-- Working data follows --

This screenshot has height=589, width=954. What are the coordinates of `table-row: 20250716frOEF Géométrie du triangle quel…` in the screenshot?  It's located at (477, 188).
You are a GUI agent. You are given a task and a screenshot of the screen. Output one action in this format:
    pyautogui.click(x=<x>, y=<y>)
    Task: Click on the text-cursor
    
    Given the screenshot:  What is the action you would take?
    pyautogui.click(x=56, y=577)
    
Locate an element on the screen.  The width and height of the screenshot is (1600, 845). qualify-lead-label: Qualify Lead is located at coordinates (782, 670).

-- Working data concluded --
-- Working data follows --

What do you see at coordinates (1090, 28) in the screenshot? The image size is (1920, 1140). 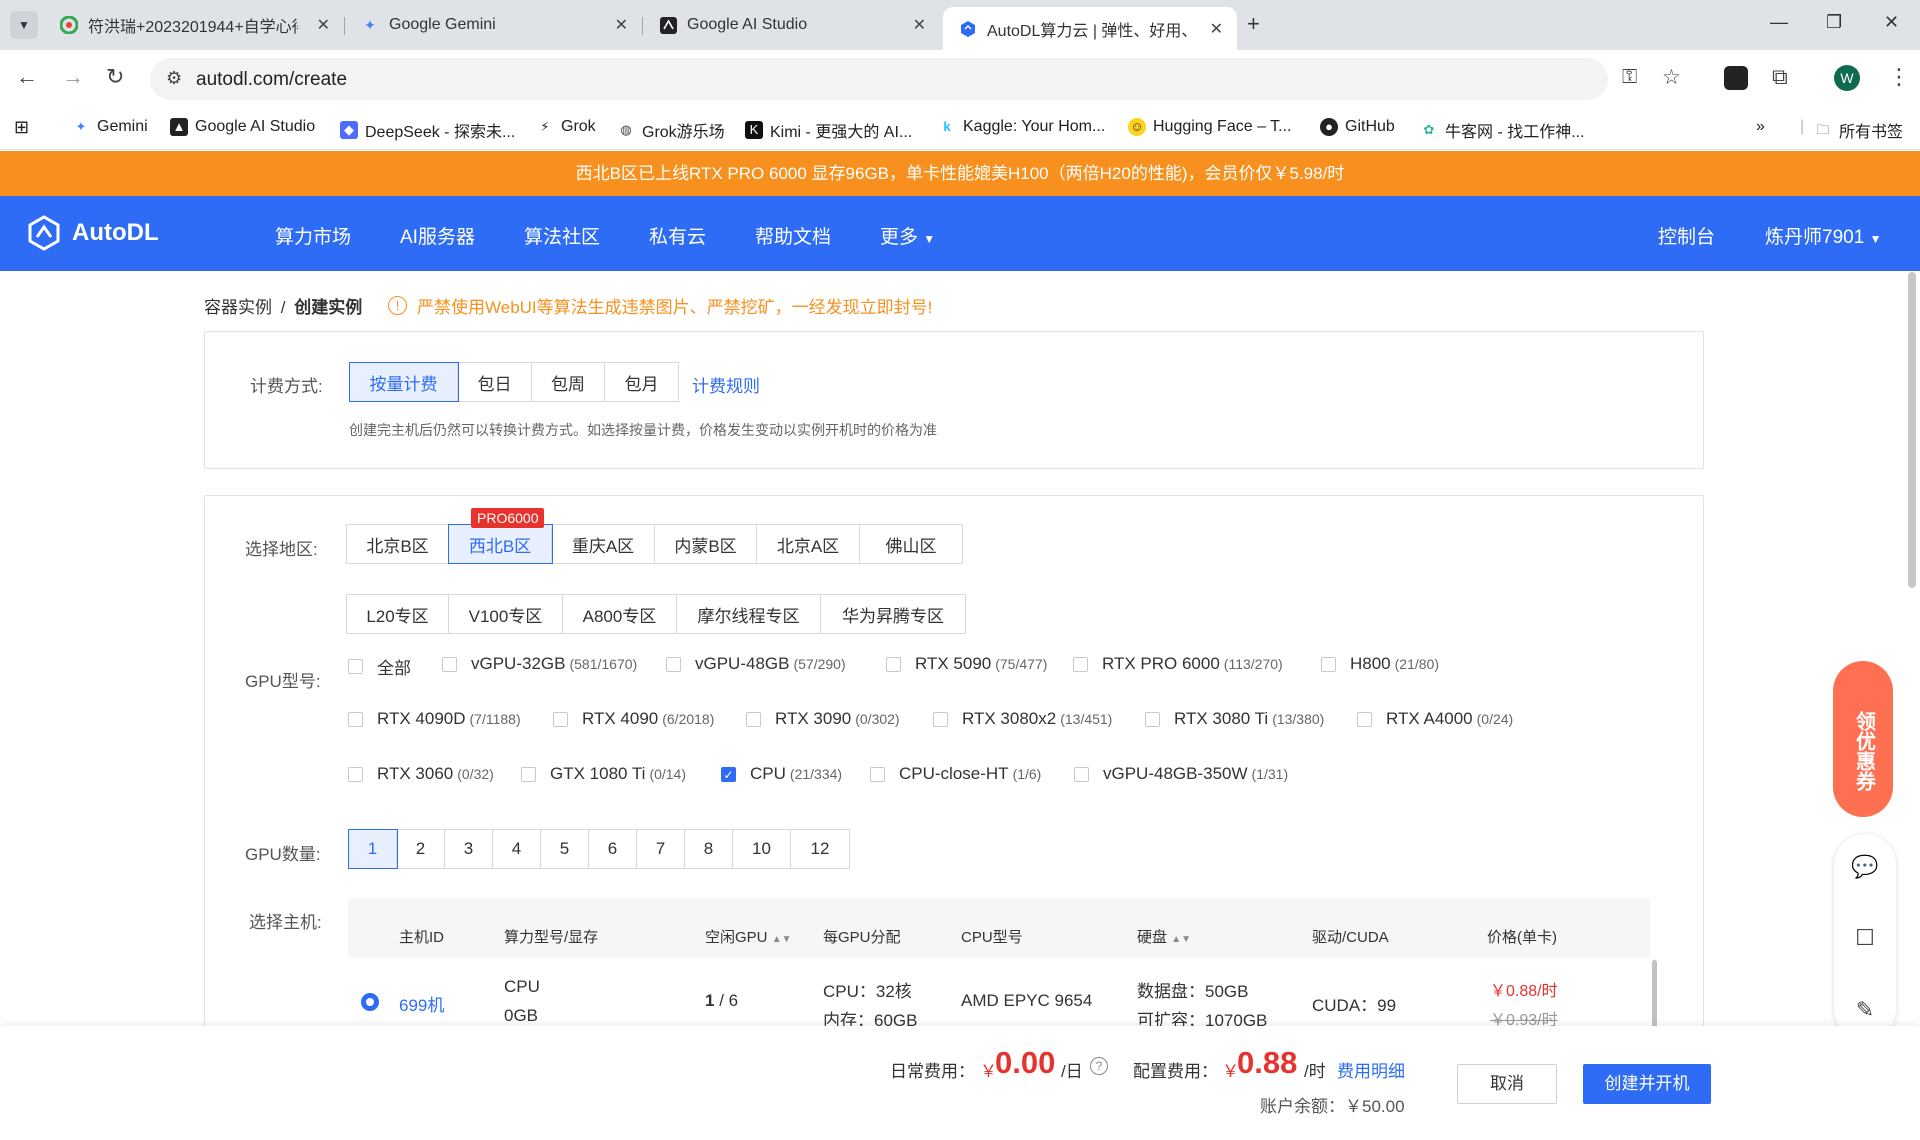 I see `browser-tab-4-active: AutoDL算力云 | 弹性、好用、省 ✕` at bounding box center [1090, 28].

-- Working data concluded --

■ **Your task**
Extract and reproduce verbatim the lines beginning with the line containing "This screenshot has" and ending with the line containing "pyautogui.click(x=56, y=577)", including both.

■ **Result**
This screenshot has height=589, width=954. What are the coordinates of `table-row: 20250716frOEF Géométrie du triangle quel…` in the screenshot?  It's located at (477, 188).
You are a GUI agent. You are given a task and a screenshot of the screen. Output one action in this format:
    pyautogui.click(x=<x>, y=<y>)
    Task: Click on the text-cursor
    
    Given the screenshot:  What is the action you would take?
    pyautogui.click(x=56, y=577)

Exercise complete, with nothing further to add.